Passage:
================================

The question requires both a fundamental economic response as well as a technical chart analysis.

We can start by observing the common-sense connection between demand for commodities such as copper, cement, steel,etc. and economic expansion. When demand rises faster than supply, prices rise. Since supplies of commodities face all sorts of restraints in terms of extraction rates, energy costs, and declining reserves, increased demand quickly pushes prices higher.

The Big Picture

As developing world nations such as China, India, and Brazil have expanded, their consumption of basic commodities has skyrocketed, pushing prices higher and stimulating exploration for additional sources of these materials.

Now there is evidence that these developing world economies are slowing, along with the developed economies of Europe, Asia, and North America.

If demand for commodities falls significantly while supply remains ample, then prices will soften. If demand continues to exceed available supply, then prices will rise.

In other words, there are two potential drivers of commodity prices: demand and supply. If supply of a specific commodity were to plummet due to geopolitical turmoil, its price could skyrocket, even in a recessionary environment of declining demand.

Absent a sudden drop in supply, however, a global recession would crimp demand, and thus commodity prices could be expected to fall.

So the question, are commodities topping out? boils down to the question, is the global economy expanding or contracting?

The rough outlines of the bullish and bearish cases are well known to anyone who follows the economic/financial media.

The Bulls vs. The Bears

On the bullish side, Europe’s credit crisis is seen as abating, the US economy is viewed as continuing its slow but steady expansion as unemployment declines, and China is seen as transitioning from an export-dependent mercantilist economy to one based more on domestic consumption.

The bearish position sees the European debt crisis as a long-term force for economic contraction as austerity and debt service are diverting national incomes away from productive investments and consumption, China’s real estate bubble is bursting, with no equivalent source of spending available, and the US is sliding into recession, a call supported by the Economic Cycle Research Institute’s Leading Economic Indicator and the Chicago Fed National Activity Index (CFNAI), depicted on this chart courtesy of The Technical Take.

Since much of the bullish case for rising commodity prices rests on China and India, common sense suggests that we take a look at those stock markets, as equities tend to be indicators for the underlying growth prospects of the economy. Here is India’s Sensex Index:

And here is China’s SSEC index: 

In both cases, key support levels have been broken and downtrends that began months before the US market broke down in August 2011 are still firmly in place. Without any fancy footwork, it’s difficult to view the action of these critical markets for commodities as being remotely bullish or supportive of stronger demand for commodities going forward.

================================

Set exercise A:
Name each restraint on commodity supplies that the commodities passage lists.
Set exercise B:
Render this sentence from the commodities passage in Spanish: "When demand rises faster than supply, prices rise."
Set exercise C:
According to the commodities passage, which two indicators support the view that the US is sliding into recession?
Base every answer solely on the commodities passage.

Given material:
================================

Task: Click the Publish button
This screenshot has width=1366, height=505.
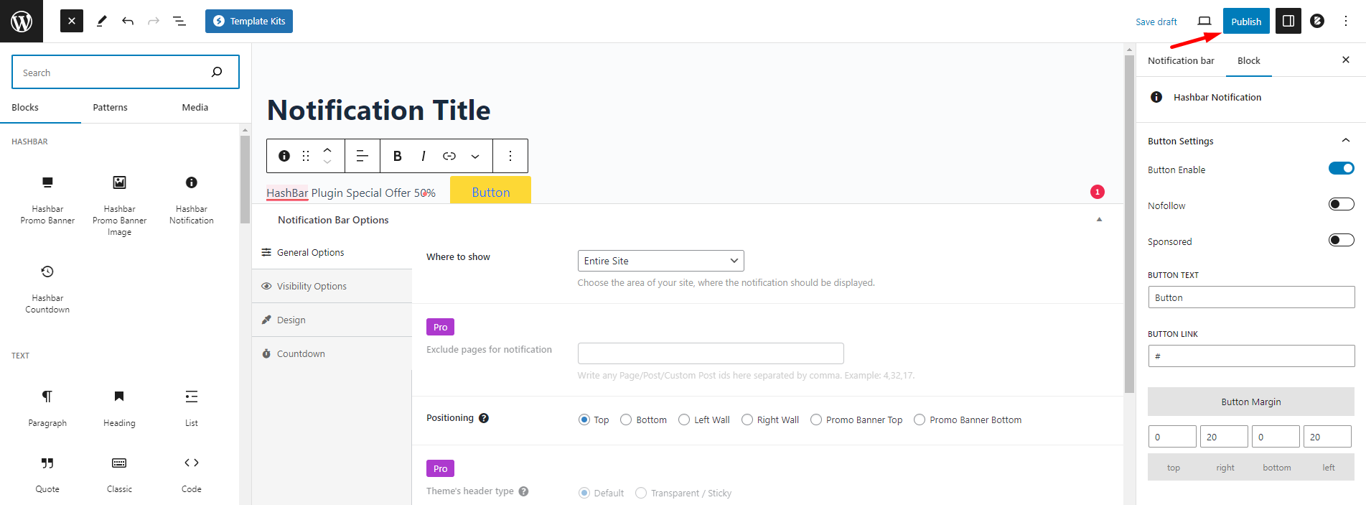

================================

Final answer A:
Extraction rates, energy costs, and declining reserves.

Final answer B:
Cuando la demanda aumenta más rápido que la oferta, los precios suben.

Final answer C:
The Economic Cycle Research Institute's Leading Economic Indicator and the Chicago Fed National Activity Index (CFNAI).